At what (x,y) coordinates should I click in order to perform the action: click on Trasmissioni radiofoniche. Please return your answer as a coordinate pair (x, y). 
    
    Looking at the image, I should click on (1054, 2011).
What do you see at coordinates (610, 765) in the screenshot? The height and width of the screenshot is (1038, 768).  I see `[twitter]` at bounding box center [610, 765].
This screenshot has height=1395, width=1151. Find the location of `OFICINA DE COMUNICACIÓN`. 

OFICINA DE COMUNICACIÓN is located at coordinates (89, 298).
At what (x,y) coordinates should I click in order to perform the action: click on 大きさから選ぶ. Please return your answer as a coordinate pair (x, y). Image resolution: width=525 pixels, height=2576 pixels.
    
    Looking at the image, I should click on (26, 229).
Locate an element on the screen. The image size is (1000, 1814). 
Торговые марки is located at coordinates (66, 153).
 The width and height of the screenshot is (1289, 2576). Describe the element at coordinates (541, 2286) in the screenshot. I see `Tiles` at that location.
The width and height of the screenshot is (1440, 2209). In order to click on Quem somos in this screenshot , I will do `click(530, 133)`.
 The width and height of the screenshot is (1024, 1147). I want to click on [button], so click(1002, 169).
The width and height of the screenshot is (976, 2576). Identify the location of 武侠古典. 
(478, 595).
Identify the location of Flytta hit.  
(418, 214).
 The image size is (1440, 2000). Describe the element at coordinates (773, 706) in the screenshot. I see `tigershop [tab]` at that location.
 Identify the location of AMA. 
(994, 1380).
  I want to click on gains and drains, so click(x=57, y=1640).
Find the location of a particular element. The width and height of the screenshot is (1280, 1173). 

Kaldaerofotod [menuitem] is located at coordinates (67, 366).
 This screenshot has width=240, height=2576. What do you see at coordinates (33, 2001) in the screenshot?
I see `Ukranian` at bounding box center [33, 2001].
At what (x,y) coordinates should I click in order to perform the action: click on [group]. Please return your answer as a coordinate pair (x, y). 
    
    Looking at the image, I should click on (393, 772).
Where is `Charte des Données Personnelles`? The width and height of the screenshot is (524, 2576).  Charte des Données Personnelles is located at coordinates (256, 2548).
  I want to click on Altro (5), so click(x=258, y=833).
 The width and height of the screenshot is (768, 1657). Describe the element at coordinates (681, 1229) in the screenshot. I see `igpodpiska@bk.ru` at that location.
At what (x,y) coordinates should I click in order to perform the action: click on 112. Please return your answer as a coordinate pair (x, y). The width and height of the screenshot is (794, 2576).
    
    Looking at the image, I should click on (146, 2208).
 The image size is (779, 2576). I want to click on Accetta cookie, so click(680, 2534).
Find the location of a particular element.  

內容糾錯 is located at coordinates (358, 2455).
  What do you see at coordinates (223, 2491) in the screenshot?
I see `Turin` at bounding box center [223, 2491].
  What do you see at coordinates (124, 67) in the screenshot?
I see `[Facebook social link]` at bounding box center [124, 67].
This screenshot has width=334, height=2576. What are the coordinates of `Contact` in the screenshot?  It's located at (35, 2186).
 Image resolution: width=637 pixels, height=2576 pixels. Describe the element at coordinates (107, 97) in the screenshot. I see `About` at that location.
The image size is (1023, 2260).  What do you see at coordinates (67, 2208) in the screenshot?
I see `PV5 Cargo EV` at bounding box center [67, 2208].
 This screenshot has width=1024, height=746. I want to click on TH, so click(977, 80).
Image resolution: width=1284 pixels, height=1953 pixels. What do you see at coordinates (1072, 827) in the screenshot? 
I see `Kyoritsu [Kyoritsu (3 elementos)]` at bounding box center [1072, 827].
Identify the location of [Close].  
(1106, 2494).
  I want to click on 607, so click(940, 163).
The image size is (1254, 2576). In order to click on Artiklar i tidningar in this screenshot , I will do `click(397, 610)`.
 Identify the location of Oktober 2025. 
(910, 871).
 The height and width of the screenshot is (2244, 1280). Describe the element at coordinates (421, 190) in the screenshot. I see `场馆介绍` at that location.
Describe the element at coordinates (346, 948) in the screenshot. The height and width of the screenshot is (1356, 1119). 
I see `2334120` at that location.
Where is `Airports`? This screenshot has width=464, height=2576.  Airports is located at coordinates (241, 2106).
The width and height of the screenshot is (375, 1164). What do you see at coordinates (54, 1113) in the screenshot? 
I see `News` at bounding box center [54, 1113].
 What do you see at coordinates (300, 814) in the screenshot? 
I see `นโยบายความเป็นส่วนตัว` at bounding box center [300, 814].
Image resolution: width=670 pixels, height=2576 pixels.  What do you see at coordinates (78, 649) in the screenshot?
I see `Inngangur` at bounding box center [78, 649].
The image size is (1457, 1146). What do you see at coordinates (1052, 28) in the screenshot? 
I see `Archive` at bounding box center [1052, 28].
====================
- [Work to complete]: Please repeat the material above verbatim, starting at the line that contains "This screenshot has height=1395, width=1151." and ending at the line that contains "The width and height of the screenshot is (1024, 1147).".

- [The solution]:
This screenshot has height=1395, width=1151. Find the location of `OFICINA DE COMUNICACIÓN`. 

OFICINA DE COMUNICACIÓN is located at coordinates (89, 298).
At what (x,y) coordinates should I click in order to perform the action: click on 大きさから選ぶ. Please return your answer as a coordinate pair (x, y). Image resolution: width=525 pixels, height=2576 pixels.
    
    Looking at the image, I should click on (26, 229).
Locate an element on the screen. The image size is (1000, 1814). 
Торговые марки is located at coordinates (66, 153).
 The width and height of the screenshot is (1289, 2576). Describe the element at coordinates (541, 2286) in the screenshot. I see `Tiles` at that location.
The width and height of the screenshot is (1440, 2209). In order to click on Quem somos in this screenshot , I will do `click(530, 133)`.
 The width and height of the screenshot is (1024, 1147). I want to click on [button], so click(1002, 169).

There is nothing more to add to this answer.